RECORDS TO PROCESS ->
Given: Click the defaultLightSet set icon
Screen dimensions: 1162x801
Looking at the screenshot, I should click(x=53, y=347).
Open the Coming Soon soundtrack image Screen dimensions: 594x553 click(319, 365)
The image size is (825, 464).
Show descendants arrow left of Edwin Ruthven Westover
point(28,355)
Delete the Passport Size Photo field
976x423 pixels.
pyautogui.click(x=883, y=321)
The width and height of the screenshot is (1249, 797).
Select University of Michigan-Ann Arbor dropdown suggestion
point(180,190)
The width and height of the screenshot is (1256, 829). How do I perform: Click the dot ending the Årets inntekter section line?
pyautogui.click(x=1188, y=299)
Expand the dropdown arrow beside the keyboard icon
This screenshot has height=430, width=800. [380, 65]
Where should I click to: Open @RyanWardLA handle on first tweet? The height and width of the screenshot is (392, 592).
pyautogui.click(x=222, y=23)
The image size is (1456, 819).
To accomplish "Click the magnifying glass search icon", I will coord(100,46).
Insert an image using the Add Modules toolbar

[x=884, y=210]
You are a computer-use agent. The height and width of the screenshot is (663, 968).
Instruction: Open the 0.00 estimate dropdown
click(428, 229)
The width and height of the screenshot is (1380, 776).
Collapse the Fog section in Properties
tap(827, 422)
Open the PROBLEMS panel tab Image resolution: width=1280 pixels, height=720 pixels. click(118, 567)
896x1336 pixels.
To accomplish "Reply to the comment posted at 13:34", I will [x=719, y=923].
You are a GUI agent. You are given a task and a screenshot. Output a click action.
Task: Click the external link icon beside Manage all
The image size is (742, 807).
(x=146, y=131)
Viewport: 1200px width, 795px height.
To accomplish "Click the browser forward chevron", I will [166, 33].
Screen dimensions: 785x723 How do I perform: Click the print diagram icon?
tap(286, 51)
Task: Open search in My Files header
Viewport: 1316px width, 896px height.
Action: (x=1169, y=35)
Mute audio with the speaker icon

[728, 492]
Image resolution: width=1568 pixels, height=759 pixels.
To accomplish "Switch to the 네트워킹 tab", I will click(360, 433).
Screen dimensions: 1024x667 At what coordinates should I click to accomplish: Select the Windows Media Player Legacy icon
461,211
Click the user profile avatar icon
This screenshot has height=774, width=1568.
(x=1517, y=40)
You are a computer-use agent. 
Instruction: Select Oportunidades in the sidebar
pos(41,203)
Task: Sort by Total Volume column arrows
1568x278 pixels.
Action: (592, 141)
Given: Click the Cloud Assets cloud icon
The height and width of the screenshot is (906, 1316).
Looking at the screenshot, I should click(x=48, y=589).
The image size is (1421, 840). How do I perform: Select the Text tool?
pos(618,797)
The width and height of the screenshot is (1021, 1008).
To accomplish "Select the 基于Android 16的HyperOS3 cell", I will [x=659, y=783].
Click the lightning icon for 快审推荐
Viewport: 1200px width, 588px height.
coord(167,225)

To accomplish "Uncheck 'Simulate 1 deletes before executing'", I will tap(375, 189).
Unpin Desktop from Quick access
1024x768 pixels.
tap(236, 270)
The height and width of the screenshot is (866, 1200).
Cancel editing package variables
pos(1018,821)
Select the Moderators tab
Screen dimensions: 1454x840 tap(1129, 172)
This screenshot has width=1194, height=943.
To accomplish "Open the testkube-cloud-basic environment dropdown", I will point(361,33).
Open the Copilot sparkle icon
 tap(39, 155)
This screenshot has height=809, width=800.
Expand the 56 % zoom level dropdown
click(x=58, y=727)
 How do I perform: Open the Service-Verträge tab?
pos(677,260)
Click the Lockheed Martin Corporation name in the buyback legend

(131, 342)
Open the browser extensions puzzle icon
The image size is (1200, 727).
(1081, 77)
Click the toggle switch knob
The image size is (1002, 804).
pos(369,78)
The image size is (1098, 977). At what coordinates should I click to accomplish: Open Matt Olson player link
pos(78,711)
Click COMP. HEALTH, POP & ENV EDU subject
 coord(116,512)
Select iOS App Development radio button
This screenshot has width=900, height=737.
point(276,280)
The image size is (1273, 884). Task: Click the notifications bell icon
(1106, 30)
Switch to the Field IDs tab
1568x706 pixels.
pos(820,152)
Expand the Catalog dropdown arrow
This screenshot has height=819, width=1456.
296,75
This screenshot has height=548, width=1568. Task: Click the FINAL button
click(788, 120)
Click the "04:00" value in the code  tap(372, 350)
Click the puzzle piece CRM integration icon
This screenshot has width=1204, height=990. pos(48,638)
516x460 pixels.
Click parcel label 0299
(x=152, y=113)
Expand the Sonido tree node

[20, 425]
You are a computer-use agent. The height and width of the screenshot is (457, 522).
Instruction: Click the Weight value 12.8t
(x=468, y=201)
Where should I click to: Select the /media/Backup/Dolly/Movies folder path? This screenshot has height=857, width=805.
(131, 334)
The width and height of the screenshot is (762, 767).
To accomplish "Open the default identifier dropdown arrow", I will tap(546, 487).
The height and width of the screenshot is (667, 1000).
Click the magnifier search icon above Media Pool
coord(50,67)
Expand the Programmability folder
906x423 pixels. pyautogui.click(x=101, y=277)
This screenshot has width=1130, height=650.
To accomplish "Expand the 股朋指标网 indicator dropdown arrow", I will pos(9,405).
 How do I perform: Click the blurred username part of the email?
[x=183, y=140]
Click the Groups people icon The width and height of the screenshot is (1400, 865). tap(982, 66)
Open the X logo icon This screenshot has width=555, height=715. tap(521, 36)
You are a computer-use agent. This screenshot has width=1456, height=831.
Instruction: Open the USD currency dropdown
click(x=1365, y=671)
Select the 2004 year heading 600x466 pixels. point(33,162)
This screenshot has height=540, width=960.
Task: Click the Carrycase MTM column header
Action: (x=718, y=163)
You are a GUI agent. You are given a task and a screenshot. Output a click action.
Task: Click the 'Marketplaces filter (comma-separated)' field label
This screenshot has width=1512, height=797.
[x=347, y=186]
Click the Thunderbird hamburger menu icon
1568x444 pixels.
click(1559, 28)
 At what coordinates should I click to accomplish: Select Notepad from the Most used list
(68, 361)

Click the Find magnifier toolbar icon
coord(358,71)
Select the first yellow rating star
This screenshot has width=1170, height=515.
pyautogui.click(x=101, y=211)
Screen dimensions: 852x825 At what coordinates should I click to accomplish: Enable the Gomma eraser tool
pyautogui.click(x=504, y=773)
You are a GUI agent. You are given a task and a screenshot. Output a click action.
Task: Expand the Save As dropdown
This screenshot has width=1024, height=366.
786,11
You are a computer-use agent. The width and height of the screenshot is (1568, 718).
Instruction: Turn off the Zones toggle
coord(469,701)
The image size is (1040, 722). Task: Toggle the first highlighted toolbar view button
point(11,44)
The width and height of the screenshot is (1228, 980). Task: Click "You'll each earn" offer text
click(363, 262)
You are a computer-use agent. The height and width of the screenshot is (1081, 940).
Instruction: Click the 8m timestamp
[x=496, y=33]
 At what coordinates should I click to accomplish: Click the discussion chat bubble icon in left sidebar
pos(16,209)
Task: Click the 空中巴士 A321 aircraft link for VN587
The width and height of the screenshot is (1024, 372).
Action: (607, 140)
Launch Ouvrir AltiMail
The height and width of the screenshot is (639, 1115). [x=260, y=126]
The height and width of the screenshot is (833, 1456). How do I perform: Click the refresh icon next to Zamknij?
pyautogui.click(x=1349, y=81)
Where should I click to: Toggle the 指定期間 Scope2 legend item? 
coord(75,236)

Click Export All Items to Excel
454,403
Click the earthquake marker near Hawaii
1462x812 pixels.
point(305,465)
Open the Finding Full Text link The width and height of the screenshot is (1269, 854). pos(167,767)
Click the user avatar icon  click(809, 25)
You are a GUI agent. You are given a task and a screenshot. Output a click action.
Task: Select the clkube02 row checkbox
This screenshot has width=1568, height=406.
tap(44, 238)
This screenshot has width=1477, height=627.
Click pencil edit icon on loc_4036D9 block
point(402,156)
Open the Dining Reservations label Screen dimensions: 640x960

EXERCISE TASK -> Express the lines between the one containing "You are a computer-use agent. The width" and the one containing "tap(44, 238)", inclusive, as a JSON list of strings with one string per line, omitting blank lines.

RESULT OF THE EXERCISE ->
[
  "You are a computer-use agent. The width and height of the screenshot is (1568, 718).",
  "Instruction: Turn off the Zones toggle",
  "coord(469,701)",
  "The image size is (1040, 722). Task: Toggle the first highlighted toolbar view button",
  "point(11,44)",
  "The width and height of the screenshot is (1228, 980). Task: Click \"You'll each earn\" offer text",
  "click(363, 262)",
  "You are a computer-use agent. The height and width of the screenshot is (1081, 940).",
  "Instruction: Click the 8m timestamp",
  "[x=496, y=33]",
  " At what coordinates should I click to accomplish: Click the discussion chat bubble icon in left sidebar",
  "pos(16,209)",
  "Task: Click the 空中巴士 A321 aircraft link for VN587",
  "The width and height of the screenshot is (1024, 372).",
  "Action: (607, 140)",
  "Launch Ouvrir AltiMail",
  "The height and width of the screenshot is (639, 1115). [x=260, y=126]",
  "The height and width of the screenshot is (833, 1456). How do I perform: Click the refresh icon next to Zamknij?",
  "pyautogui.click(x=1349, y=81)",
  "Where should I click to: Toggle the 指定期間 Scope2 legend item? ",
  "coord(75,236)",
  "Click Export All Items to Excel",
  "454,403",
  "Click the earthquake marker near Hawaii",
  "1462x812 pixels.",
  "point(305,465)",
  "Open the Finding Full Text link The width and height of the screenshot is (1269, 854). pos(167,767)",
  "Click the user avatar icon  click(809, 25)",
  "You are a GUI agent. You are given a task and a screenshot. Output a click action.",
  "Task: Select the clkube02 row checkbox",
  "This screenshot has width=1568, height=406.",
  "tap(44, 238)"
]